(Items listed in a dataset)
BEGIN

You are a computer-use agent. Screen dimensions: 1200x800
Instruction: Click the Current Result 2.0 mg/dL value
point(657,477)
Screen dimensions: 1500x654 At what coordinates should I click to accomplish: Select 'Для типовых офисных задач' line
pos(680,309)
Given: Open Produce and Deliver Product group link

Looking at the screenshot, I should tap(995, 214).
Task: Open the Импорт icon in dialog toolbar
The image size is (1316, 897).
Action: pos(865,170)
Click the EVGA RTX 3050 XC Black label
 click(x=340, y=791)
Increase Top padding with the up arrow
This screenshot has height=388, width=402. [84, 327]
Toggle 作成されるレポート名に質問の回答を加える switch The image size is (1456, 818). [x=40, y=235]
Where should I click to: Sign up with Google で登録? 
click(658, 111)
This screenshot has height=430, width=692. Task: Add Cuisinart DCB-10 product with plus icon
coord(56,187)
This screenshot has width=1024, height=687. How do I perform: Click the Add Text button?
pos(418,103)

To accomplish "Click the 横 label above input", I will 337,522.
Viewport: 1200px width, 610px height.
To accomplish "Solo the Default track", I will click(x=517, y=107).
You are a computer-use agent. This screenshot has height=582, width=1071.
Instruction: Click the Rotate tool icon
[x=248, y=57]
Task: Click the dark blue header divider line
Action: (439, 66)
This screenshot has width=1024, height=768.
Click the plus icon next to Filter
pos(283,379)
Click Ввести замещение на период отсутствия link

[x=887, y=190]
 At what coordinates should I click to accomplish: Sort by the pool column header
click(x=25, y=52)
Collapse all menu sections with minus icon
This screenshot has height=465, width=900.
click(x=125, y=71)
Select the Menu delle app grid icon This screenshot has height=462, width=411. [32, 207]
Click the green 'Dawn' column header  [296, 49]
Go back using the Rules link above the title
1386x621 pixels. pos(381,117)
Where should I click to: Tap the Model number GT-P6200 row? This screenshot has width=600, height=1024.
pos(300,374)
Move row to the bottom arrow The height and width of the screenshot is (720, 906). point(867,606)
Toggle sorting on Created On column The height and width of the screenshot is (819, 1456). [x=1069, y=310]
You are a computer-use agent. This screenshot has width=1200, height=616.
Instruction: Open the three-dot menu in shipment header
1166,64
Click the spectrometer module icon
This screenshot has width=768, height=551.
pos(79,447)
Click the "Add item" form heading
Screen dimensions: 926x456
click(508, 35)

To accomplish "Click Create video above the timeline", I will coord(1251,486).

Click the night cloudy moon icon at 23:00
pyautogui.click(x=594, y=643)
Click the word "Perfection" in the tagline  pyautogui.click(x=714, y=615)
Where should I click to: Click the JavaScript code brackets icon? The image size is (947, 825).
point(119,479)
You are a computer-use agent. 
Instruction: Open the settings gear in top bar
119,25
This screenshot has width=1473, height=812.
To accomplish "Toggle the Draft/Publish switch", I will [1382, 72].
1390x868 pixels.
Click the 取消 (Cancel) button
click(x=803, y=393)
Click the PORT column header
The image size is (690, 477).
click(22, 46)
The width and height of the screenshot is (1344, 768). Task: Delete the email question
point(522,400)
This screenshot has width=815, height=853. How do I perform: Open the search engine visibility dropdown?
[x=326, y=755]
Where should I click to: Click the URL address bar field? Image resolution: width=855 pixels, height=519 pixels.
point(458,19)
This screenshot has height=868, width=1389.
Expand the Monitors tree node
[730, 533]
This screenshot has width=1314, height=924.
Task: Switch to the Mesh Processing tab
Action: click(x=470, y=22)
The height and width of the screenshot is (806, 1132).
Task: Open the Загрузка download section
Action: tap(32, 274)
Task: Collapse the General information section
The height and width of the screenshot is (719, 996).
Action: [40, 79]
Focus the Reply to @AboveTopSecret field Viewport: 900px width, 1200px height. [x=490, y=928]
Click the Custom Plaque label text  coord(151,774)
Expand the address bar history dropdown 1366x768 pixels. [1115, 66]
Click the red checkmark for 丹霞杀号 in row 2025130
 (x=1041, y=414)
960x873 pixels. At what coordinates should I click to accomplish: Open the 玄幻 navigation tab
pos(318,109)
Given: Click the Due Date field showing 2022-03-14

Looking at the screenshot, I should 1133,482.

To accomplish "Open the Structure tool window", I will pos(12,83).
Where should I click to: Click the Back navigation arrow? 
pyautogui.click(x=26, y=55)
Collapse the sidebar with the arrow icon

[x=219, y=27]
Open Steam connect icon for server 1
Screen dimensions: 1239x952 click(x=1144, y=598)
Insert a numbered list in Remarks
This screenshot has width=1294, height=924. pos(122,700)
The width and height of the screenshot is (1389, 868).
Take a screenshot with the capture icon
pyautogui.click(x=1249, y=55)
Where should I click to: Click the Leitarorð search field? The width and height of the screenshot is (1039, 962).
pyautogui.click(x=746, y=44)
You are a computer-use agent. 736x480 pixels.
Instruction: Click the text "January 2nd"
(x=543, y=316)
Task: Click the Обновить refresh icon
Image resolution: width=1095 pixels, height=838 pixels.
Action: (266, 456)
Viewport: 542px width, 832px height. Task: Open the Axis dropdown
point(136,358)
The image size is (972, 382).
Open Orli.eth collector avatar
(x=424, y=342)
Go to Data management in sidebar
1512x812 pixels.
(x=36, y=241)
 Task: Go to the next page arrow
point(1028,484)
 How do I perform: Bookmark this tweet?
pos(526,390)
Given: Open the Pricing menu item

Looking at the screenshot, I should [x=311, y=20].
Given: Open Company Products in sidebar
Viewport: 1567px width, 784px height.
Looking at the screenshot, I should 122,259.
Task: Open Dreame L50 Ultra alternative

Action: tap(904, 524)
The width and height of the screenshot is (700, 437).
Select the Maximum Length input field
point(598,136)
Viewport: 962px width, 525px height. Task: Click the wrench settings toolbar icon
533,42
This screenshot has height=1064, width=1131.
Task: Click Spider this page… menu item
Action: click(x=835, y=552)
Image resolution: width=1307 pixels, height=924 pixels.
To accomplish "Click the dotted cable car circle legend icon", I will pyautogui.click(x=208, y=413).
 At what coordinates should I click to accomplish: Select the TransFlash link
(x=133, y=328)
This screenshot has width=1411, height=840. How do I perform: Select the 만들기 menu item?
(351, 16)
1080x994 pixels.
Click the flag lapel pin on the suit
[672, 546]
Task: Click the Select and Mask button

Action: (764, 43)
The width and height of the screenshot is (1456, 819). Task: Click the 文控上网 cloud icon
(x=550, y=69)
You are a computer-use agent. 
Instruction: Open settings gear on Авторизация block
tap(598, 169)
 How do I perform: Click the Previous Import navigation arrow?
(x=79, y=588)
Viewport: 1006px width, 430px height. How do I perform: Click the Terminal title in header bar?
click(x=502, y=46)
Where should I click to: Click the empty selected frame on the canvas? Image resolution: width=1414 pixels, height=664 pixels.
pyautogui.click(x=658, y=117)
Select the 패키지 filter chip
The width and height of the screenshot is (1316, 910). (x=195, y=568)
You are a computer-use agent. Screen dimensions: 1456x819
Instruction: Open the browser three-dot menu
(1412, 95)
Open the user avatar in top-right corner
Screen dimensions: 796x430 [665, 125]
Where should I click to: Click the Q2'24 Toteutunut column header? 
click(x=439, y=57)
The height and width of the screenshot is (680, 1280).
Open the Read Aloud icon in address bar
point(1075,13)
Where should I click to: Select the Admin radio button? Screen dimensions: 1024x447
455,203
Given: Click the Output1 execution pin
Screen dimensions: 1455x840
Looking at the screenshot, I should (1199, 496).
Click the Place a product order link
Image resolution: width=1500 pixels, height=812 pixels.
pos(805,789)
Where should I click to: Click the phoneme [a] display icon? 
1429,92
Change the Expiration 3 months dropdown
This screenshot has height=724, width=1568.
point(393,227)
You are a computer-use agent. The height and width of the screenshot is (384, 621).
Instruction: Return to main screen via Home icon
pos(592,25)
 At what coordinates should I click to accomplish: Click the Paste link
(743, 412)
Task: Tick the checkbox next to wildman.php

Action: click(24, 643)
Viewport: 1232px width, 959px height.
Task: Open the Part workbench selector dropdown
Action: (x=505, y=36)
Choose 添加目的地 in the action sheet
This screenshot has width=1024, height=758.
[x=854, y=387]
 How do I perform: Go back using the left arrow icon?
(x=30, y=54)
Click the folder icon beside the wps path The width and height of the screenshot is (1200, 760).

END

## [Exercise requirements]
Please arrange the lines of the listing as a JSON list of strings, one string per line and no blank lines. Start with the line containing "This screenshot has width=815, height=853." and continue through the line containing "point(458,19)", including both of those lines.

## [Solution below]
[
  "This screenshot has width=815, height=853. How do I perform: Open the search engine visibility dropdown?",
  "[x=326, y=755]",
  "Where should I click to: Click the URL address bar field? Image resolution: width=855 pixels, height=519 pixels.",
  "point(458,19)"
]